DOCTORS, NURSES PROPOSE PAID SICK DAYS AS COST-SAVING MEASURE TO PLUG BUDGET GAP IN HHC
Study Shows Paid Sick Days Law Would Save $40 Million in Healthcare Costs Annually
NEW YORK – Today at Bellevue Hospital, America’s oldest public hospital, a group of doctors and nurses joined with City Councilmembers to announce a new reason to support paid sick days for New York City workers: it saves money for the City.
Nearly $40 million from emergency room services, including $28.4 million for taxpayer funded health insurance programs, would be saved if New Yorkers had access to paid sick days, according to a new report from the Institute for Women’s Policy Research.
While Mayor Bloomberg has proposed $7 million in cuts to HHC (Health and Hospitals Corporation) in his 2012 budget, the group cited the study, which shows the City of New York would save $5 million annually in Medicaid expenditures, to argue that paid sick days is a smarter way to save money, and also keep people healthier.
“As this report shows, when people are using the emergency room instead of a doctor’s office, it leads to worse health outcomes and it costs the patient and the city more money,” said Councilmember Gale Brewer. “Paid sick time is the kind of smart, healthy money saver that New York City needs.”
“Instead of cutting the budget for HHC, we can save money by keeping New Yorkers healthier. The bottom line is, paid sick days is a money saver for our New York City,” said Councilmember Rosie Mendez.
Barbara Gault, Vice President of the Institute for Women’s Policy Research, explained the savings. “Workers without paid sick days are less likely to get the kind of preventive medical care that keeps people healthier and lowers costs, and more likely to end up in emergency rooms, getting the most costly kind of care,” said Gault.

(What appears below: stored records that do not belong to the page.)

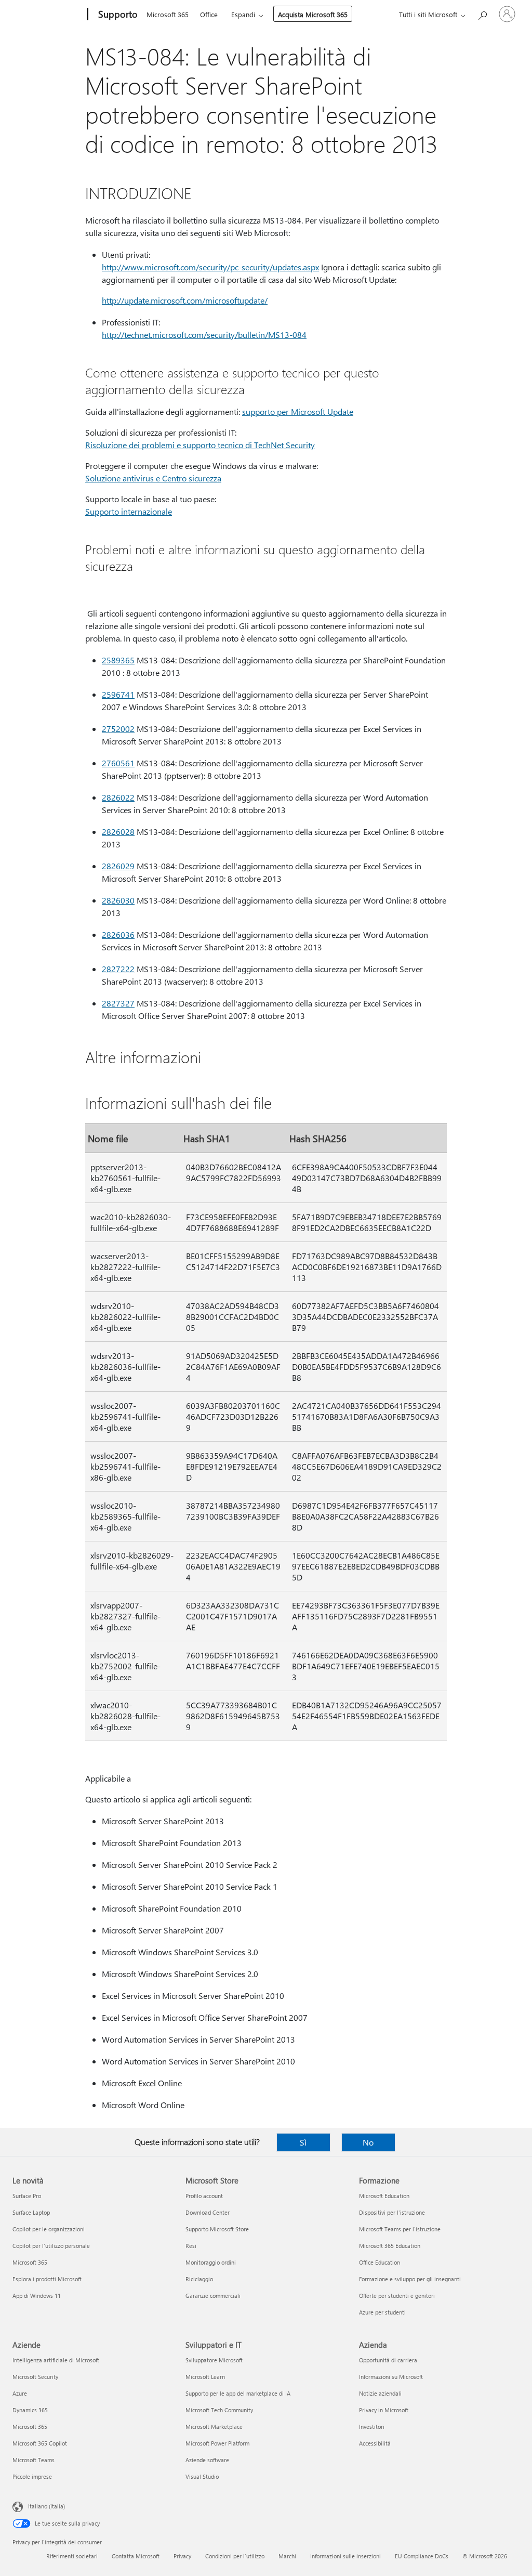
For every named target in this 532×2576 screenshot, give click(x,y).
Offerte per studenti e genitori (397, 2295)
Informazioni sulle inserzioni (345, 2556)
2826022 (118, 797)
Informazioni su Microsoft (391, 2377)
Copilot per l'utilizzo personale (51, 2246)
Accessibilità (375, 2443)
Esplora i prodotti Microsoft (47, 2279)
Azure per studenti (382, 2312)
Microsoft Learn (205, 2377)
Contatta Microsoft (135, 2556)
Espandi (243, 14)
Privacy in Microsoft (383, 2410)
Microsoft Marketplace (214, 2426)
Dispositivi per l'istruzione (392, 2212)
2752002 (118, 728)
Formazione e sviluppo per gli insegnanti (410, 2279)
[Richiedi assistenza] (482, 13)
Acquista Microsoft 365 (313, 14)
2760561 (118, 762)
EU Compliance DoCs (421, 2556)
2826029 (118, 865)
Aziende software (207, 2460)
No (368, 2142)
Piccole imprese (32, 2476)
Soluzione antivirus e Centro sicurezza (153, 478)
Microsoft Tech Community (219, 2410)
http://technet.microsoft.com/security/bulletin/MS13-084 (204, 334)
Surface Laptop (31, 2212)
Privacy (182, 2556)
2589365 (118, 660)
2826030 (118, 900)
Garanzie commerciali (213, 2295)
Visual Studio (202, 2476)
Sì (303, 2142)
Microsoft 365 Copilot (39, 2443)
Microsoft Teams (33, 2460)
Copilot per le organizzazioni (48, 2229)
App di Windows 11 (36, 2295)
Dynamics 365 (30, 2410)
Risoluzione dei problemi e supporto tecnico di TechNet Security (200, 444)
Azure (19, 2393)
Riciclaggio (199, 2279)
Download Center (207, 2212)
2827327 (118, 1003)
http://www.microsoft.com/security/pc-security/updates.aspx (210, 266)
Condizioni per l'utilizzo (234, 2556)
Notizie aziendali (380, 2393)
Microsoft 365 (168, 14)
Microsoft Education (384, 2196)
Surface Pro (26, 2196)
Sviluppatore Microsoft (214, 2360)
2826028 (118, 831)
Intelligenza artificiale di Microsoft (55, 2360)
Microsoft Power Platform (217, 2443)
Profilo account (204, 2196)
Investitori (371, 2426)
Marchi (287, 2556)
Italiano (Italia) (46, 2506)
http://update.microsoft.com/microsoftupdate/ (185, 300)
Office (209, 14)
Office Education (379, 2262)
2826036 (118, 934)
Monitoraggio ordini (210, 2262)
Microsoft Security (35, 2377)
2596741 (118, 694)
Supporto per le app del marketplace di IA (237, 2393)
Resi (190, 2246)
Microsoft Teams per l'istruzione (400, 2229)
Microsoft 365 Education (389, 2246)
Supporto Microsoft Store (217, 2229)
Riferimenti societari (72, 2556)
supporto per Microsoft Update (297, 411)
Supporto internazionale (128, 511)
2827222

Key findings from the Institute for Women’s Policy Research’s study include:
- Access to paid sick days would prevent 48,000 New York City emergency room visits annually
- This reduced emergency room use would save $39.5 million in health care costs, including $28.4 million in savings for taxpayer funded health insurance programs.
- The City of New York would save $5 million annually in Medicaid expenditures.
Advocates at the event are calling on City Council to pass the Paid Sick Time bill (Int 0097-2012), which would ensure that 1.5 million New Yorkers without access to paid sick days are able to take time off when they or their families are ill. In addition to the support from the healthcare community, the bill has 35 Council sponsors and is supported by a diverse coalition of labor unions, women’s rights organizations, small businesses and community organizations.
Doctors and nurses shared their experiences treating patients who ended up in the emergency room after forgoing routine care because they couldn’t get time off work.
Dr. Michelle Lin, an emergency room doctor at Bellevue shared a story about a young patient rushed into the emergency room and admitted into the intensive care unit with a life-threatening asthma attack. “Her mother had been unable to skip work for a routine pediatrician’s appointment. A simple intervention could have prevented her daughter’s devastating attack,” Lin said. Lin is a member of the Committee of Interns and Residents/SEIU Healthcare.
“Every day I treat people who I wish had gotten a check-up earlier, and might have prevented an emergency room visit, said Anne Bove, a nurse at Bellevue and a Director at the New York State Nurses Association. “A bad cough can turn into pneumonia or chronic bronchitis if it’s not taken care of. An early stage tumor can be detected and removed – or it can grow, metastasize and require major surgery.”
“New Yorkers without paid sick leave should not have to choose between their job and their health, and businesses are not doing themselves any favors by putting workers in this difficult position,” said Councilmember Dan Garodnick. “Paid sick leave will help keep New Yorkers healthy and cut down on health care costs.”
The NYC Paid Sick Days Campaign is a coalition of low wage workers, women’s, children’s and senior citizens’ advocates, healthcare providers, public health organizations, small business owners, labor unions and community organizations who believe New York cannot afford to wait for paid sick days. Paid sick days is a commonsense policy for our city and our economy that protects family economy security and public health.